De fait, les dispositions examinées par le Conseil le 7 mai 2025 se bornent à renforcer la spécificité du droit applicable à Mayotte, spécificité qui était déjà largement acquise. Elle exige désormais que, au moment de la naissance, les deux parents de l'enfant résident en France de manière régulière et ininterrompue depuis au moins un an. Le Conseil mentionne que cette particularité du droit de la nationalité à Mayotte se justifie par l'importance des flux migratoires et la forte proportion de personnes de nationalité étrangère, dont beaucoup sont en situation irrégulière. De fait, le nombre d'enfants nés de parents étrangers y est particulièrement élevé. Sur ce point, le Conseil reprend sa jurisprudence du 6 septembre 2018, en affirmant que ces « caractéristiques et
contraintes particulières » autorisent l'adaptation des règles d'accès à la nationalité.
L'indivisibilité de la République
Observons tout de même que le Conseil constitutionnel prévoit une sorte de garde-fou exprimé dans une réserve. Il affirme en effet que le principe d'indivisibilité de la République, mentionné dans l'article 1er de la Constitution, "
s’oppose à ce que des
dispositions fixant les conditions d’acquisition de la nationalité
puissent ne pas être les mêmes sur l’ensemble du territoire". Il ajoute immédiatement que cette règle s'impose "
sous la seule réserve des dispositions particulières prévues par la Constitution". Dans le cas présent, ces "
dispositions particulières" sont celles
de l'article 73 qui mentionne que les lois et règlements sont applicables de plein-droit dans les collectivités d'outre-mer, mais qu'ils "
peuvent faire l’objet d’adaptations tenant aux
caractéristiques et contraintes particulières de ces collectivités"
Le droit du sol peut donc faire l'objet d'adaptations outre-mer, ce que l'on savait déjà.
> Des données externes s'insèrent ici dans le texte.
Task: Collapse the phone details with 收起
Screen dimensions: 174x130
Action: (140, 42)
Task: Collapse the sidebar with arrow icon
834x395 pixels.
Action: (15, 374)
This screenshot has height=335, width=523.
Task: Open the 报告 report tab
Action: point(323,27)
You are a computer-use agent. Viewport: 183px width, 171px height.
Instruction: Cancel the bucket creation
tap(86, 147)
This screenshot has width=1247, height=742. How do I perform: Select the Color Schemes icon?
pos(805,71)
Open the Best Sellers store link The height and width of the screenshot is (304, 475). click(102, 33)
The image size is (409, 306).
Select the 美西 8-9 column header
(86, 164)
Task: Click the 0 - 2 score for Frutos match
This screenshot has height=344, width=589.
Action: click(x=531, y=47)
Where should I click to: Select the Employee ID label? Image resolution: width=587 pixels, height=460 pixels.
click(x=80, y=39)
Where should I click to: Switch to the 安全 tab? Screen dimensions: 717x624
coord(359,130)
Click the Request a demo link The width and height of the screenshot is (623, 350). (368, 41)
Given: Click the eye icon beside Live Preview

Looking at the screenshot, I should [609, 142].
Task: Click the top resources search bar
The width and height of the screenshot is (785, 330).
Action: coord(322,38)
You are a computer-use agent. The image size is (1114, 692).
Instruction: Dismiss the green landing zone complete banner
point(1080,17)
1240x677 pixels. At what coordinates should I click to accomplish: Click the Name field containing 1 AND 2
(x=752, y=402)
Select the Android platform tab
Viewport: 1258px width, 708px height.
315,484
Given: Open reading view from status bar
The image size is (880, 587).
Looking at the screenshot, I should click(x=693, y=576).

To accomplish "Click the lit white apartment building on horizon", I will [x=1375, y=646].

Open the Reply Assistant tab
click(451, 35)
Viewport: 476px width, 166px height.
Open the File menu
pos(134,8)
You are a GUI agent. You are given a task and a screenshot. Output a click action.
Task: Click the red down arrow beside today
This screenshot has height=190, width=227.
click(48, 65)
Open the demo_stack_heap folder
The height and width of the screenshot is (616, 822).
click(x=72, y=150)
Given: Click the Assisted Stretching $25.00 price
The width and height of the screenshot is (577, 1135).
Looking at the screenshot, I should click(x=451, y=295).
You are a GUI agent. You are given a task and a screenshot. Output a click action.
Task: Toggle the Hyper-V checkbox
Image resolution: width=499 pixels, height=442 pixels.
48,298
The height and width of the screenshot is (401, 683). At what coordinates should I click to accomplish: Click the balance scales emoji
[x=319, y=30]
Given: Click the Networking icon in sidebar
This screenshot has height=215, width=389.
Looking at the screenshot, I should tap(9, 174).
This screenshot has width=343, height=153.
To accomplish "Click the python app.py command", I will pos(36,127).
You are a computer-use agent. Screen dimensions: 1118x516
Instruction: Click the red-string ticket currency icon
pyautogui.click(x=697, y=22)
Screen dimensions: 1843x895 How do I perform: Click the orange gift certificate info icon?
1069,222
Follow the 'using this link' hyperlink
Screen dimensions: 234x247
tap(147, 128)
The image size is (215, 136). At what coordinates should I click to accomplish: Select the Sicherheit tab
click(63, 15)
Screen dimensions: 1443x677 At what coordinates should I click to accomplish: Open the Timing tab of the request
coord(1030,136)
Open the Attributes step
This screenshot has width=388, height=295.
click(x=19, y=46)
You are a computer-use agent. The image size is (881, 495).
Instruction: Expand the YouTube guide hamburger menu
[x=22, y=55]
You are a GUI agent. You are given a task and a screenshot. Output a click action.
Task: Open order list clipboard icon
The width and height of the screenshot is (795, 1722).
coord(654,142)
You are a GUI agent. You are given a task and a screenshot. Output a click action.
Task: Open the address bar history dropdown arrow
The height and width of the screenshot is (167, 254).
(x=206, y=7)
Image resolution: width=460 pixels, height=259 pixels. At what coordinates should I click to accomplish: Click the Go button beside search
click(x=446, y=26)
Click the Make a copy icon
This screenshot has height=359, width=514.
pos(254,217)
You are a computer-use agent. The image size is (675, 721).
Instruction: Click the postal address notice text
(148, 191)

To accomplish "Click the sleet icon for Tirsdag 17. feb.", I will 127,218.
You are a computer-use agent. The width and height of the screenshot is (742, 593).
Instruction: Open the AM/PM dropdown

En revanche, il est clair que le principe d'indivisibilité serait mis en cause s'il était totalement supprimé, et non pas seulement adapté. La réserve ainsi formulée prend l'allure d'une mise en garde. En revanche, il reste à se demander quelle serait la décision du Conseil constitutionnel dans l'hypothèse, peu probable certes, où le législateur déciderait de substituer totalement le droit du sang au droit du sol. Car, dans ce cas, les conditions d'acquisition de la nationalité seraient "les mêmes sur l'ensemble du territoire".
La nationalité : Manuel de Libertés publiques version E-Book et version papier, chapitre 5, section 2 § 1 A
Votre commentaire est lumineux dans ces temps où les analyses du droit positif se font rares, laissant la place à des approches idéologiques présentées comme vérités révélées.
RépondreSupprimerL'approche du Conseil constitutionnel est habile. En un mot, elle consiste à dire que tout principe peut souffrir d'exceptions à géométrie variable. En somme, il s'agit d'une version modernisée de l'adage : "Appuyez-vous sur vos principes, ils finiront bien par céder" attribué à plusieurs pères. De facto, si ce n'est de jure, les Sages - pas tant que cela - introduisent par une porte étroite un critère d'opportunité qui ne veut pas dire son nom. Comme les sondages d'opinion le montrent assez clairement, les conditions de l'attribution de la nationalité française font l'objet d'évolutions sensibles de la part de nos concitoyens pour d'évidentes raisons. Cette tendance touche toute l'Europe (Cf. les résultats convergents des dernières élections dans l'Union européenne). Qu'en sera-t-il demain ? Nul ne peut le dire. C'est peu dire que le Conseil veut conserver une certaine marge d'appréciation pour ne pas se trouver en trop grand décalage par rapport aux évolutions de la société sur un sujet sensible. Peut-on le lui reprocher ? Sans adopter un droit mou, le Conseil choisit un droit souple.
La vérité d'un jour n'est pas toujours celle du lendemain.